Elastic DRS uses and algorithm to maintain an optimal number of provisioned hosts to keep cluster utilization high while maintaining desired CPU, memory, and storage performance.
- Minimum and maximum number of hosts the algorithm should scale up or down to.
- Thresholds for CPU, memory and storage utilization such that host allocation is optimized for cost or performance. These thresholds are predefined for each policy type and cannot be altered by user.
The algorithm runs every 5 minutes and monitors resource utilization over a period of time. Taking into consideration spikes and randomness in the utilization, the algorithm makes a determination to scale out or scale in a cluster by generating an alert. This alert is processed immediately by provisioning a new host or removing a host from the cluster.
A scale-out recommendation is generated when any of CPU, memory, or storage utilization remains consistently above thresholds. For example, if storage utilization goes above 75% but memory and CPU utilization remain below their respective thresholds, a scale-out recommendation is generated. A vCenter Server event is posted to indicate the start, completion, or failure of scaling out on the cluster.
A scale-in recommendation is generated when CPU, memory, and storage utilization all remain consistently below thresholds. The scale-in recommendation is not acted upon if the number of hosts in the cluster is at the minimum specified value. A vCenter Server event is posted to indicate the start, completion, or failure of the scaling in operation on the cluster.
Whenever you reduce cluster size, storage latency increases due to process overhead introduced by host removal. The duration of this overhead varies with the amount of data involved. It can take as little as an hour, though an extreme case could require more than 24 hours. While cluster-size reduction (scale-in) is underway, workload VMs supported by the affected clusters can experience significant increases in storage latency.
Time Delays Between Two Recommendations
A safety check is included in the algorithm to avoid processing frequently generated events and to provide some time to the cluster to cool off with changes due to last event processed. The following time intervals between events are enforced:
- 30 minutes delay between two successive scale-out events.
- 3 hour delay to process a scale-in event after scaling out the cluster.
Interactions of Recommendations with Other Operations
The following operations might interact with Elastic DRS recommendations:
- User-initiated addition or removal of hosts.
Normally, you would not need to manually add or remove hosts from a cluster with Elastic DRS enabled. You can still perform these operations, but an Elastic DRS recommendation might revert them at some point.
If a user-initiated add or remove host operation is in progress, the current recommendation by the Elastic DRS algorithm is ignored. After the user-initiated operation completes, the algorithm may recommend a scale-in or scale-out operation based on the changes in the resource utilization and current selected policy.
If you start an add or remove host operation while an Elastic DRS recommendation is being applied, the operation fails with an error indicating a concurrent update exception.

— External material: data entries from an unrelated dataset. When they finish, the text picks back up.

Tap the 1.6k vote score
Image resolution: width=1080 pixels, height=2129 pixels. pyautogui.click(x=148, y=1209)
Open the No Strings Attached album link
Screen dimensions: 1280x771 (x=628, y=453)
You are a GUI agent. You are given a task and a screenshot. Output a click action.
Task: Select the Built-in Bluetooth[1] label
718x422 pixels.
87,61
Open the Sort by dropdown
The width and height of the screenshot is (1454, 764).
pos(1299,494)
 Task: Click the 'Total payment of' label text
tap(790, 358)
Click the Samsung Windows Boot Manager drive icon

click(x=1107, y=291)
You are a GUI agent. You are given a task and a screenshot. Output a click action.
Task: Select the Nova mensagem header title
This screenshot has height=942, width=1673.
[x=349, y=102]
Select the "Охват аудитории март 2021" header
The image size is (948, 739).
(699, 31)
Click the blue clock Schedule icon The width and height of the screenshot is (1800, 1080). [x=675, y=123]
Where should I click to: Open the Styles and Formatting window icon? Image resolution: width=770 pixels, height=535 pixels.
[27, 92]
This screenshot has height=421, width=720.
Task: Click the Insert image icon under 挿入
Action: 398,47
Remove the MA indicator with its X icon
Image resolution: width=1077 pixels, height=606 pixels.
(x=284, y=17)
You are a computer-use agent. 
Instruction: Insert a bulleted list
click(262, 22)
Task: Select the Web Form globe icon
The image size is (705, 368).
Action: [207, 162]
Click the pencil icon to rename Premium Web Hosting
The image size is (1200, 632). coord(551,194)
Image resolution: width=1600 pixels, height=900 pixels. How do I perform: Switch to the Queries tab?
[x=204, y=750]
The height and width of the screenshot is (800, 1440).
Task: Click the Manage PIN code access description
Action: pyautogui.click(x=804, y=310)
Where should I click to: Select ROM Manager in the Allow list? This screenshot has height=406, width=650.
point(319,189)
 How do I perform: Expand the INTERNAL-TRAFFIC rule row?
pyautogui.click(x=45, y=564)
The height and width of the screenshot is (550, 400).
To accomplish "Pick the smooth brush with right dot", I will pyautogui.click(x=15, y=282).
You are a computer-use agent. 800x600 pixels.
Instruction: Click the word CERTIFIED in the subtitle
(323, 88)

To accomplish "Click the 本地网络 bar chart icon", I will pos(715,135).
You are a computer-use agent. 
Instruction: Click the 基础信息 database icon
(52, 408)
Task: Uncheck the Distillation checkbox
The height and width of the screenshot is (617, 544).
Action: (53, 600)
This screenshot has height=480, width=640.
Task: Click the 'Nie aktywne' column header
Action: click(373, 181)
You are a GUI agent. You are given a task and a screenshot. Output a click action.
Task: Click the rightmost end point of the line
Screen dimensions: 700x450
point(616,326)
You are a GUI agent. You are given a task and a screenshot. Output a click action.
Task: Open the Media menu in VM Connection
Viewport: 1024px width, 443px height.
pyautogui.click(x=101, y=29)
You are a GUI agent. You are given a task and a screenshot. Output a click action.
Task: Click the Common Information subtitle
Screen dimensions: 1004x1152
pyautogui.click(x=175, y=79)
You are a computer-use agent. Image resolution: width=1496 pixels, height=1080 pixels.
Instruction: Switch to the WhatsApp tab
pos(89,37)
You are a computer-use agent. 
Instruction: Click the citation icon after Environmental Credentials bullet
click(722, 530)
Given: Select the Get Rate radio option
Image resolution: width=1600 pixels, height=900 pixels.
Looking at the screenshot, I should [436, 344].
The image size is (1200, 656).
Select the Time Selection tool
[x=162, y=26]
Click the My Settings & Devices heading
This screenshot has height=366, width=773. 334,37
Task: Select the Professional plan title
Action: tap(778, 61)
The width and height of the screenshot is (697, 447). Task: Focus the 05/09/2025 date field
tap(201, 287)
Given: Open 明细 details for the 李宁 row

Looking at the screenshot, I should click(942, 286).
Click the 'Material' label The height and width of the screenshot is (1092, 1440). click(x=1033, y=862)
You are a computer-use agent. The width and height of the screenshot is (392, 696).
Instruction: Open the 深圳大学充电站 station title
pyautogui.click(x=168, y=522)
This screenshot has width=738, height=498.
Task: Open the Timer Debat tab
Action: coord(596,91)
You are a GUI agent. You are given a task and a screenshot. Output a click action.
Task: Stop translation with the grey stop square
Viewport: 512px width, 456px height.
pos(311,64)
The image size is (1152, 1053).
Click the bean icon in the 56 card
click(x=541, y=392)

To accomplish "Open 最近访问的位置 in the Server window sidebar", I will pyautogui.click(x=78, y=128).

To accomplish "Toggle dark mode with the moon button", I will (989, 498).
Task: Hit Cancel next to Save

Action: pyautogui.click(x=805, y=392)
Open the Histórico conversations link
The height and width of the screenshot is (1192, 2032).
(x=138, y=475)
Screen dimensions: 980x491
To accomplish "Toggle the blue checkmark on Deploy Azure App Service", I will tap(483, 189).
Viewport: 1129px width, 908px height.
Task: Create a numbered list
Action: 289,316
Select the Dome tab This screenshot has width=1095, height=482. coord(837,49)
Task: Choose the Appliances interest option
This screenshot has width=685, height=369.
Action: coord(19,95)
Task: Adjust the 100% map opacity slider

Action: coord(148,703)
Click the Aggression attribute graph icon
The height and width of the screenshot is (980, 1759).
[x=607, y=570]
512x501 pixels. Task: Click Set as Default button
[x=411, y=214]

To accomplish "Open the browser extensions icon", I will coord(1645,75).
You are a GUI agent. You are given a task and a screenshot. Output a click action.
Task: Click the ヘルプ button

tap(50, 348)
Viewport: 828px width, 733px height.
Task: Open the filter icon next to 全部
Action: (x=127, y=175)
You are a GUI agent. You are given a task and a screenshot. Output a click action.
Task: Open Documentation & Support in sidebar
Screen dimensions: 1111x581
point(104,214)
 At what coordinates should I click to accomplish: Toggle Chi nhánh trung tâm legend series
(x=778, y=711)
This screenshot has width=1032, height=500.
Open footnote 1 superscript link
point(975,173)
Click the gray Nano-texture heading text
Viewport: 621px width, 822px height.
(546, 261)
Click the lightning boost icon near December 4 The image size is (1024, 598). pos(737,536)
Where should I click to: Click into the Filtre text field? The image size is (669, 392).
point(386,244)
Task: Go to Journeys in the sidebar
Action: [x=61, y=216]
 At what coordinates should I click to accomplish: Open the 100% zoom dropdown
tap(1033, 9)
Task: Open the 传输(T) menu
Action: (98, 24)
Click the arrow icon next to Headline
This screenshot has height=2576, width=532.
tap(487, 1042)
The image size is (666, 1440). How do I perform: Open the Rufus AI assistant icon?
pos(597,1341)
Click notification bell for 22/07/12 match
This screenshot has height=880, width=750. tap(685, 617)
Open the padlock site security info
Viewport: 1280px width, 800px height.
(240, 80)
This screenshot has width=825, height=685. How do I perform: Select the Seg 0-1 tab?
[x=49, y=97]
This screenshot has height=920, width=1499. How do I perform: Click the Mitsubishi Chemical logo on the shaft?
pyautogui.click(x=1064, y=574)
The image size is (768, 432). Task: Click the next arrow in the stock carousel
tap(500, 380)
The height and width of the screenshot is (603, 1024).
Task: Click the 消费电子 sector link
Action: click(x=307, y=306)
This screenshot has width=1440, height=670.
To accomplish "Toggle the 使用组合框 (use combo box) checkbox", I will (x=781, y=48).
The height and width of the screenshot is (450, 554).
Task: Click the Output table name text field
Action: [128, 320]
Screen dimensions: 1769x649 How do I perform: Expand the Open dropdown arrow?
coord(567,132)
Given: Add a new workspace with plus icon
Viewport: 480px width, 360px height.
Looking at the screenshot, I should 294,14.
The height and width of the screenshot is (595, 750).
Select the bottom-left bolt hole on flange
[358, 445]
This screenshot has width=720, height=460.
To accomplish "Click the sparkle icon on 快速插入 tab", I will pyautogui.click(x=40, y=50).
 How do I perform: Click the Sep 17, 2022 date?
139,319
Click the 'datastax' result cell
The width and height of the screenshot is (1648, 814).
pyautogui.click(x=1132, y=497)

- Planned Maintenance Operation
A planned maintenance operation means a particular host needs to be replaced by a new host. While a planned maintenance operation is in progress, current recommendations by the Elastic DRS algorithm are ignored. After the planned maintenance completes, fresh recommendations will be applied. If a planned maintenance event is received while an Elastic DRS recommendation is being applied for that cluster, the planned maintenance task will be queued. After the Elastic DRS recommendation task completes, the planned maintenance task starts.
As a result of auto-remediation, a failed host is replaced by a new host. While auto-remediation is in progress, the current recommendation by the Elastic DRS algorithm are ignored. After the auto-remediation operation completes, fresh recommendations will be applied. If an auto-remediation event is received while an Elastic DRS recommendation is being applied to that cluster, the auto-remediation is queued. After the Elastic DRS recommendation task completes, the auto-remediation task starts.
- SDDC maintenance window
If an SDDC is undergoing maintenance or is scheduled to undergo maintenance in the next 6 hours, EDRS recommendations are ignored.